Ring Structure in Basement of South Tatar arch
Internet Geology News Letter No. 126, December 3, 2001

Super-giant Romashkino oil field and other fields occur on a gigantic ring structure in the basement rocks. This feature, the Shentalinsko-Cheremshan structure, has a diameter of 250 km and is expressed clearly in the gravity and magnetic fields in the form of a ring distribution of anomalies. The outer zone of this ring structure is a belt of gravity maximums. Within this outer belt is a belt of minimums. The transition area between the two is a zone of steep gradients that coincides with faults in the crystalline basement. Positive and negative belts encircle the central part of the structure, where the intensive Cheremshan maximum is located. This inner maximum is cut by narrow minimums, which rarely reach the outer rings.
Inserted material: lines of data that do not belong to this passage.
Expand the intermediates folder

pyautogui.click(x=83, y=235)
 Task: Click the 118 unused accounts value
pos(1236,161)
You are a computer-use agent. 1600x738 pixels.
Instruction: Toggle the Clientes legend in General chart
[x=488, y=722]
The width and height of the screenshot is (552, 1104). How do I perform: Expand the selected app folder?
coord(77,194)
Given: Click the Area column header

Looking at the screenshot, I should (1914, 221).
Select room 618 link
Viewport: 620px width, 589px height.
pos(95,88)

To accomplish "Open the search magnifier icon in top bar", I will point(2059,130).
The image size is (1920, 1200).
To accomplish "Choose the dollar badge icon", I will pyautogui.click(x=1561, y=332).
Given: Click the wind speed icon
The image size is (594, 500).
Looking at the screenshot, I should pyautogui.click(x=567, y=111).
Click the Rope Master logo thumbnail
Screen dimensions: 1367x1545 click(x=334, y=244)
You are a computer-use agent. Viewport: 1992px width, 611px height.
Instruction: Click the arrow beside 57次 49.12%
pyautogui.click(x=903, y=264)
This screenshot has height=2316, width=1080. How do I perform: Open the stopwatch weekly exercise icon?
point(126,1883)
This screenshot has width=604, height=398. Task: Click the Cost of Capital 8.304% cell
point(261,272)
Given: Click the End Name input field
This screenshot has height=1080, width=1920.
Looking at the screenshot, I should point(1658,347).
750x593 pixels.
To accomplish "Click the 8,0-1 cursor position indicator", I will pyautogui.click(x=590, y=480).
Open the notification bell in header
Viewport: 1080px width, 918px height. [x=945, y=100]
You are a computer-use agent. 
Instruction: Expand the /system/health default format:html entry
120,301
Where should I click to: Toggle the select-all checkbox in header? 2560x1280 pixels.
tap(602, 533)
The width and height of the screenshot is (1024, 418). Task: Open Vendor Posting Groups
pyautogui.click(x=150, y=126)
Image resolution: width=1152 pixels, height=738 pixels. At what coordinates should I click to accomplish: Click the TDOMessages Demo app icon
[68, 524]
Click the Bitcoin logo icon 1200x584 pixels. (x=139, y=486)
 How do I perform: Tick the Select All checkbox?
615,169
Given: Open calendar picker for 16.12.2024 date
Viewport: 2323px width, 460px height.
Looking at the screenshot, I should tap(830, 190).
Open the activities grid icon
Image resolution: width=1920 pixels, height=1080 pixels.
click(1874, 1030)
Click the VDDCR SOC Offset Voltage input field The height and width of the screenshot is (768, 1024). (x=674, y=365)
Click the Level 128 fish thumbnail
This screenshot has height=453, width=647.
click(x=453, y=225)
Development of the Shentalinsko-Cheremshan ring structure began with formation of an isometric arch in the Earth's crust due to introduction of mantle material. This sector is reflected in the gravity field by the strong Cheremshan maximum. The arching led to development of radial and intersecting faults and to the formation along them of synclinal troughs and narrow grabens in Late Archean and Early Proterozoic time. Subsequently inversion (downwarping) of the arch took place with development of ring faults and the ring frame.

The ring frame experienced differential movements during all the Precambrian and Phanerozoic, accompanied by various lithofacies changes in sedimentation. The final stage of the Shentalinsko- Cheremshan arch was during Akchagyl time of the Pliocene, when in the eastern part the Romashkino segment of the block separated and rose along the ancient Altunino-Shunak fault. This basement block is the core of the south crest of the Tatar arch. To the west individual blocks subsided step-wise, passing into the flank of the Melekess depression.

The paleo-arch that was present in the sedimentary cover at the site of the modern Shentalinsko-Cheremshan ring structure apparently was oil-bearing in the Devonian clastic sediments. Subsidence of the western part and separation of the Romashkino block led to break-up of this field. Most of the hydrocarbons became concentrated on the raised Romashkino and Aktashsko-Novo-Yelkhov blocks, which were separated from the western part of the structure by the Kuzaykin and Altunino-Shunak graben-like downwarps. The western part of the structure was broken up, and the oil deposits in the Devonian clastics were preserved only where seals were good. The rest of the oil migrated along faults into the higher parts of the section and was preserved in favorable traps in Carboniferous rocks or as bitumen deposits in Permian rocks.

Taken from Stepanov, Bogatov, and Dokuchayeva, 1981; digested in Petroleum Geology, vol. 18, no. 12.